Minderhedenonderzoek
Vervolg van pagina 6
of ‘multi-cultureel’, maar of je er beter inzicht door kunt krijgen in het reilen en zeilen van de Nederlandse samenleving van vandaag staat nog te bezien. In ieder geval kan ik me wél vinden bij de consequenties die volgens Van Doorn uit zijn positie voortvloeien voor het beleid. Hij vindt dat de aanduiding ‘etnische minderheid’ ongelukkig is. We zouden moeten spreken van ‘etnische groepen’ omdat daarmee vermeden wordt dat bij voorbaat een positie van achterstand wordt gesuggereerd. Etniciteit impliceert diepgaande verschillen en dat betekent dat een uniform ‘minderhedenbeleid’ onmogelijk en onwenselijk is. ‘Iedere etnische groep vraagt om een eigen benadering en, omgekeerd, om een eigen presentatie en representatie’, aldus van Doorn.

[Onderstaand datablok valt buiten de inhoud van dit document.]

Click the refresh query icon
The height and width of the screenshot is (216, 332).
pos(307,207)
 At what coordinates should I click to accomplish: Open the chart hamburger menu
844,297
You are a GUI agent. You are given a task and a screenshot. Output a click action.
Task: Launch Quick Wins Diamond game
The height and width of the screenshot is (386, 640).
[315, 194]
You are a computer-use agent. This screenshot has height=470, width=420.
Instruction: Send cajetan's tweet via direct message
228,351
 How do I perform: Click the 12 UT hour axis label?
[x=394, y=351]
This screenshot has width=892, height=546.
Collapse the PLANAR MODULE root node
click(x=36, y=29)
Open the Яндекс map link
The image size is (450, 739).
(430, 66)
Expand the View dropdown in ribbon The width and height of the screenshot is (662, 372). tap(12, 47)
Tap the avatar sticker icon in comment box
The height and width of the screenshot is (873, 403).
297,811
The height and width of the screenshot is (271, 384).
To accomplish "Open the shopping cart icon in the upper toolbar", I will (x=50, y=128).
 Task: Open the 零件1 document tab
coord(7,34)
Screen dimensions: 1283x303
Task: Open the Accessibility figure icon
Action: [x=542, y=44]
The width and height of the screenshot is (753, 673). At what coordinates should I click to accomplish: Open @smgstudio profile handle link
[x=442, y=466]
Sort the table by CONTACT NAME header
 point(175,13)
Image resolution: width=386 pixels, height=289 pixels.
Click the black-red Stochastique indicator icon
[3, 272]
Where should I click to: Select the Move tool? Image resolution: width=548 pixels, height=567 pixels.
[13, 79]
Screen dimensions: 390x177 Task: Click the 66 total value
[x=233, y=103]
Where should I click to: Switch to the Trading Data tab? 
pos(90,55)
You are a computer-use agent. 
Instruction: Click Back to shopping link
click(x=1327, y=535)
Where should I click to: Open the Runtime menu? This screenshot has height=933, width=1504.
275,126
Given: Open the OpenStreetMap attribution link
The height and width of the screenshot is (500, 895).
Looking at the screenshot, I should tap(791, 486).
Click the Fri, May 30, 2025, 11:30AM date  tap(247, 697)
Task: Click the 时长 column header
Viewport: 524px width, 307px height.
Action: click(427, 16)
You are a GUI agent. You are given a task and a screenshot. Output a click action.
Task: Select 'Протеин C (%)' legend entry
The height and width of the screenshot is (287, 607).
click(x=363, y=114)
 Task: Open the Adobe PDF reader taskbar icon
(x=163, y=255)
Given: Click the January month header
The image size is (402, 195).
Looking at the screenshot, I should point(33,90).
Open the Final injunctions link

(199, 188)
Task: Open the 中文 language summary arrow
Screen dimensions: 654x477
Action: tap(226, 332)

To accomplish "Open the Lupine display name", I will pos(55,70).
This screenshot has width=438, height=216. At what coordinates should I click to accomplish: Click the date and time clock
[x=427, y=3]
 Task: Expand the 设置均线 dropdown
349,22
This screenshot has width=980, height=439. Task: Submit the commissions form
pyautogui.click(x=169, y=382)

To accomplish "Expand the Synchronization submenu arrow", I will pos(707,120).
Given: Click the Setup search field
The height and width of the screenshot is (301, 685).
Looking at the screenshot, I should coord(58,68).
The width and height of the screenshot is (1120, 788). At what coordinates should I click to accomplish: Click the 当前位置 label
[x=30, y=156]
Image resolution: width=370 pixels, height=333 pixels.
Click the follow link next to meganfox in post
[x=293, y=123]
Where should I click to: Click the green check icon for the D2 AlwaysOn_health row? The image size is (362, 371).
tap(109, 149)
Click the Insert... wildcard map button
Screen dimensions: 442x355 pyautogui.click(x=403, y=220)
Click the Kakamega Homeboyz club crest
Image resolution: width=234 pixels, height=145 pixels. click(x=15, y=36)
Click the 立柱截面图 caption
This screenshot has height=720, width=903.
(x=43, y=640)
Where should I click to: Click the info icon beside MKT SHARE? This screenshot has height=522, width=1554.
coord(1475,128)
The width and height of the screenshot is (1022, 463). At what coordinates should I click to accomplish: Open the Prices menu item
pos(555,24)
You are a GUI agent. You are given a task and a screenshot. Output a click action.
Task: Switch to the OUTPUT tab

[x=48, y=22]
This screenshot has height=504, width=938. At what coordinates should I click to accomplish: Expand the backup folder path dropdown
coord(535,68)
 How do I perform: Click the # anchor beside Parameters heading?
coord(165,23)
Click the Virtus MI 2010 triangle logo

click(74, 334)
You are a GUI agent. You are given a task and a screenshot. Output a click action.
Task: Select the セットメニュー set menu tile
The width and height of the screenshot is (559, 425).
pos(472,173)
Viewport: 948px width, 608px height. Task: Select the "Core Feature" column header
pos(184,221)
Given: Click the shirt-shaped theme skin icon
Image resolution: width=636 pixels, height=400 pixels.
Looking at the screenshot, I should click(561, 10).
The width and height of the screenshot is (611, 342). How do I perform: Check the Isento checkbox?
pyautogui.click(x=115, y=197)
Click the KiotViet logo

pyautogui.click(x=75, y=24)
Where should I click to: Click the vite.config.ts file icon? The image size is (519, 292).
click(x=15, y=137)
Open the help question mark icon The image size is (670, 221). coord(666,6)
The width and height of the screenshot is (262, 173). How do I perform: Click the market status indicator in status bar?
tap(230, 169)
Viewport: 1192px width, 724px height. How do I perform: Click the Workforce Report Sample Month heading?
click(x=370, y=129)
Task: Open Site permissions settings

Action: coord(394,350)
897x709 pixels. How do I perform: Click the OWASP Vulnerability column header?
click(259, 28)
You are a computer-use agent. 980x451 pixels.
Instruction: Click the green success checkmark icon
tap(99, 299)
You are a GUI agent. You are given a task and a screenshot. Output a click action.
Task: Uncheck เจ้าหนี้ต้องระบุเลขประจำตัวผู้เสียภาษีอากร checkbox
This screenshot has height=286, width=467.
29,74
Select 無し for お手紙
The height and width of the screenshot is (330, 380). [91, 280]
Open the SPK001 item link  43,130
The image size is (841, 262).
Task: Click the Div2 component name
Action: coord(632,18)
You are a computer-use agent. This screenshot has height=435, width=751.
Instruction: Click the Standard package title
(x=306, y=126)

‘Het miskende pluralisme’ zal in een deel van het ‘minderhedencircuit’ vermoedelijk hard aankomen. Datzelfde geldt voor de bijdrage van professor Köbben die de zo gemakkelijk in de mond liggende begrippen als vooroordeel en discriminatie van enkele relativerende kanttekeningen voorziet. Deze hoofdstukken steken met kop en schouders uit boven de bijdragen van de twee buitenlandse congresgangers, de Engelsman John Rex en de Amerikaan G.C. Cain. Het is althans te hopen dat ze hard zullen aankomen, want als er op het terrein van het minderhedenonderzoek in Nederland ergens dringend behoefte aan is, dan is het wel méér pluralisme.